→ EXERCISE DETAILS:
How many lines below contain the word "trash"? Answer with that number alone.

Dataset items
▬▬▬
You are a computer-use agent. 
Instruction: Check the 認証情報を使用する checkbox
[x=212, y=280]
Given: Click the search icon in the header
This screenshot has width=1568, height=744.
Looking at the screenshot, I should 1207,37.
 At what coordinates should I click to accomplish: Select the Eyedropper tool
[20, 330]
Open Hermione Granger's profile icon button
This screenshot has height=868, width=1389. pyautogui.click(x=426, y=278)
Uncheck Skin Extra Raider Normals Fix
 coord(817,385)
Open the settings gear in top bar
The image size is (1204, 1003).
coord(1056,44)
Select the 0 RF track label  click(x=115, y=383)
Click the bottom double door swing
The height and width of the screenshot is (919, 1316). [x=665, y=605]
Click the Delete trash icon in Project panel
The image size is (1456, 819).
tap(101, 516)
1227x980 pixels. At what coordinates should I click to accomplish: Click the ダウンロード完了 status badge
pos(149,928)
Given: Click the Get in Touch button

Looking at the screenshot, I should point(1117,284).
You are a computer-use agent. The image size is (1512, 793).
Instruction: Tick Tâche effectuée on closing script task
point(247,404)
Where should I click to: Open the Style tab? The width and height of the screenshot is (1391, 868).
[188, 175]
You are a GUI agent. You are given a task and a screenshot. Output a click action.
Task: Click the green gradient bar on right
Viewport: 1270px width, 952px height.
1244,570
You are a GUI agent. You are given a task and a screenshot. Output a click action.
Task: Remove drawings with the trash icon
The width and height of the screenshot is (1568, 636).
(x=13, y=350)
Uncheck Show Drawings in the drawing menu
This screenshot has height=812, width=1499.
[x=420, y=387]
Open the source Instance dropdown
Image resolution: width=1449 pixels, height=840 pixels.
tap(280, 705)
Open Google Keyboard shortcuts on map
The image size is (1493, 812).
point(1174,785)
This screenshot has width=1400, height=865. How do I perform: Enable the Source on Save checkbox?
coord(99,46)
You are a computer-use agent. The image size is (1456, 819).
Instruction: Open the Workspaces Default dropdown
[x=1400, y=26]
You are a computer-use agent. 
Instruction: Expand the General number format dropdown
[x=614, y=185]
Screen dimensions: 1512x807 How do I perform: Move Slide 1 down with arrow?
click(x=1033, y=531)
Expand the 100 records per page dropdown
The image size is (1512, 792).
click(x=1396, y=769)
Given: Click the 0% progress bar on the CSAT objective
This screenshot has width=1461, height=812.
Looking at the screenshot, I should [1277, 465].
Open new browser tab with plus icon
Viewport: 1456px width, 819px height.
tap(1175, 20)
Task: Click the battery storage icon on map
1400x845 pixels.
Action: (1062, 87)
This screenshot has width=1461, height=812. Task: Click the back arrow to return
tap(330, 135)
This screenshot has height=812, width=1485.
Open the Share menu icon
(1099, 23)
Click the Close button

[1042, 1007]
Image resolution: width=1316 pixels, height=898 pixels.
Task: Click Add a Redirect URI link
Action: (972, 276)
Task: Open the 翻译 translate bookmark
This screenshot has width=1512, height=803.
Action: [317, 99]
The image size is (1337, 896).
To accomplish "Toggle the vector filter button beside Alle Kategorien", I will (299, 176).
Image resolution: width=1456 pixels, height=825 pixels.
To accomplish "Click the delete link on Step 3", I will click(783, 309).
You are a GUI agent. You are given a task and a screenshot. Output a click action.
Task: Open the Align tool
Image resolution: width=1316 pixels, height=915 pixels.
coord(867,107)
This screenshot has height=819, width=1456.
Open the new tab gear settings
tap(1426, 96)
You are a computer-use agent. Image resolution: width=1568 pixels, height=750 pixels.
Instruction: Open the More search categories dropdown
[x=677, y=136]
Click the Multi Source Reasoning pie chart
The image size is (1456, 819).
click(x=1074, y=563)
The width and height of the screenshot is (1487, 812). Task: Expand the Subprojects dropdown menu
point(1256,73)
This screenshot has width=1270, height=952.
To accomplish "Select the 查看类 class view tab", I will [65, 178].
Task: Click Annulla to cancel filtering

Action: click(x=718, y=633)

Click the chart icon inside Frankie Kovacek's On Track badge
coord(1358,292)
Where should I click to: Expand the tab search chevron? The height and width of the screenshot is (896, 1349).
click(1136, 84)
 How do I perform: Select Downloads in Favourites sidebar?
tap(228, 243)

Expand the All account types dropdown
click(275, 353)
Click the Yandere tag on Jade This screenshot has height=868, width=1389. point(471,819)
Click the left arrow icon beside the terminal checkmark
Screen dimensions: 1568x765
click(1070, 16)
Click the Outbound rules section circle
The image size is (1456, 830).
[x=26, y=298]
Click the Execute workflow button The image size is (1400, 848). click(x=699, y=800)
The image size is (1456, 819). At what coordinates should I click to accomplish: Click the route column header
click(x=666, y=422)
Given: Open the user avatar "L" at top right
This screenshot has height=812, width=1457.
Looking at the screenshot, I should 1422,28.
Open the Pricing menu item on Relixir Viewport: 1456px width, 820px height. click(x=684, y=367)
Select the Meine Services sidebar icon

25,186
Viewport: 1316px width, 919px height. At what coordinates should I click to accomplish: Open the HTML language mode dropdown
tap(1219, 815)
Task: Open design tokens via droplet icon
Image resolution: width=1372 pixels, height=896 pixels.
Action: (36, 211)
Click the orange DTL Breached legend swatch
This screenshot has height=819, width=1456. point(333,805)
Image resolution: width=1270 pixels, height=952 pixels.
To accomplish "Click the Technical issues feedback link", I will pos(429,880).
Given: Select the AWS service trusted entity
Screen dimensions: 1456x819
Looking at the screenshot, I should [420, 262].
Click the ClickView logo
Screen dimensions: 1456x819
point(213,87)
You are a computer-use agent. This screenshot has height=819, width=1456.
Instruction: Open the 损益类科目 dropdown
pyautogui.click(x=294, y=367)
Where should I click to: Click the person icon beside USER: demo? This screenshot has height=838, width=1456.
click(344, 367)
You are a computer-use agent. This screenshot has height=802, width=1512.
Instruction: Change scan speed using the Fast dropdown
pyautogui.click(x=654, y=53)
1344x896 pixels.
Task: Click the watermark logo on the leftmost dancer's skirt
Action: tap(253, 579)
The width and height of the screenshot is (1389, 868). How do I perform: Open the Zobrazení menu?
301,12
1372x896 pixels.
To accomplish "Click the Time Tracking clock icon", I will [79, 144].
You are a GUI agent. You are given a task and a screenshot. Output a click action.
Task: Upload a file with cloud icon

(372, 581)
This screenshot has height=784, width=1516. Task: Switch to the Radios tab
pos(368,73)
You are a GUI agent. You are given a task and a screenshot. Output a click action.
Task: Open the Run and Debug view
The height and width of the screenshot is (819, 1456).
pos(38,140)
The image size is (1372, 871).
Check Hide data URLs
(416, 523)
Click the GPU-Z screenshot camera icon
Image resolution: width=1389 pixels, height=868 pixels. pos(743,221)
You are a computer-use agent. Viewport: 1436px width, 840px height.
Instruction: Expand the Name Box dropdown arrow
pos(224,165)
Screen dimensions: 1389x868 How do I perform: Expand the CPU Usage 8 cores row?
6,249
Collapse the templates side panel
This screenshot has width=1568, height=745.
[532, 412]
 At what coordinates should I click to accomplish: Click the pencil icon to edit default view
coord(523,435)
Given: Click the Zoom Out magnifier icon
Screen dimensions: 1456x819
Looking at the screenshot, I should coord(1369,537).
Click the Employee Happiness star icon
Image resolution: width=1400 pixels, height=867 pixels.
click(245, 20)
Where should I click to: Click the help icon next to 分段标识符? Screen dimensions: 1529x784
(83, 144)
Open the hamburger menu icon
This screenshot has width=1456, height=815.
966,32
▬▬▬
→ EXERCISE OUTPUT:
2